LB: I think it all does. It will be an image or something that’s on my mind. In fact, I look for stuff. Recently, I just keep thinking about the sirens that call Odysseus. That’s always such a compelling image, all the other guys have wax in their ears, and he’s tied to the mast, and whatever these chicks are singing, it’s just making him nuts. “Please let me go! What I said before about not letting me go to the sirens, I was just kidding! Please, please, please!” That’s such a compelling image to me. I started thinking recently, did he ever get over that. Did he forget the song? I don’t know exactly how I’m going to answer it, but I was spending some time seeing “Was there any other mention of the sirens in The Odyssey?” And that’s a weird question to have pop into your head. Of all things I could be thinking about right now, why am I wondering if Odysseus was able to shake off the siren song?
AVC: Most of these pages in Picture This seem to be on lined paper, or graph paper, or magazine pages or newspaper. Did any of that cause reproduction problems?
LB: No, and you would think it would, right?
AVC: Especially where you’re using cotton balls or crumpled foil—
LB: No. It turns out you can just lay it on a scanner. There was no problem at all. Even when I paint stuff, and the paper would be kind of wrinkly—I like the way that looks. And one of the inspirations for Picture This, for the format, was this series of magazines that elementary-school teachers subscribe to called “The Grade Teacher.” They came out every week, and I happened into a stack of them from the 1920s to the 1960s, and they have templates to use for your “Easter bulletin board,” and what to do about your problem children. But the two big advertisers were coal, the coal industry, and asbestos. So what’s really wild is to see these pages where it’s just like “Coal is fantastic! Teachers, you can get a free everything that has coal on it for your classroom!” And it has some recipes for taking asbestos and making little jewelry for the kids. And that’s what made me think of having Picture This be sponsored by “Don’t Cigarettes.” I wanted to piggyback on that idea that people know cigarettes will kill you and are bad, and I wanted to have this idea that not drawing will also kill you. [Laughs.] Also, I have a hard time with real art paper. It’s easier to just use trash.
AVC: What’s next for you? Are you still working on your next novel, Birdis?
LB: Birdis for sure, because he’s very loud in my head, and I’m very happy about that.
AVC: Is Birdis the character’s name?
LB: Birdis is one of the characters. The narrator is a girl, but Charles Birdis is one of the main characters. And teaching. I’m still really interested in teaching, and what I’m hoping is that in about a year, I will try teaching a painting class. I still have to watch people.
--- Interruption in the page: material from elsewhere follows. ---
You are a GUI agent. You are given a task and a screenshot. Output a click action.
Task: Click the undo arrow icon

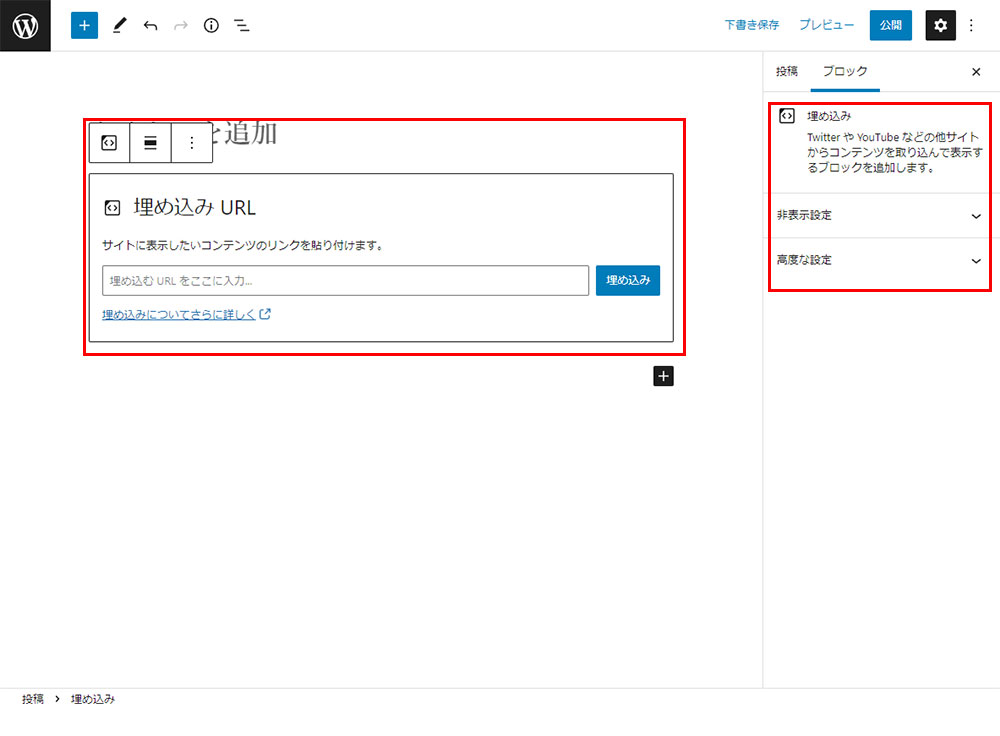[150, 25]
Like I said, in my drawing classes, I usually will set up painting, and if people want to hang out afterward, I give them minimum instruction and I just watch, see what they do, what they like to do. Because there are certain things I can’t figure out at all without students. There’s just no way to figure it out unless I have someone else there. And there’s a position at the University Of Wisconsin that’s an artist-in-residence for one semester that I’m applying for, but I never get anything I apply for. I’m one of those people who never ever gets a grant or a prize or any of that stuff. I’m not counting on it. But I’d like to, because then I can have some students for a while and see what could happen over a period longer than five days.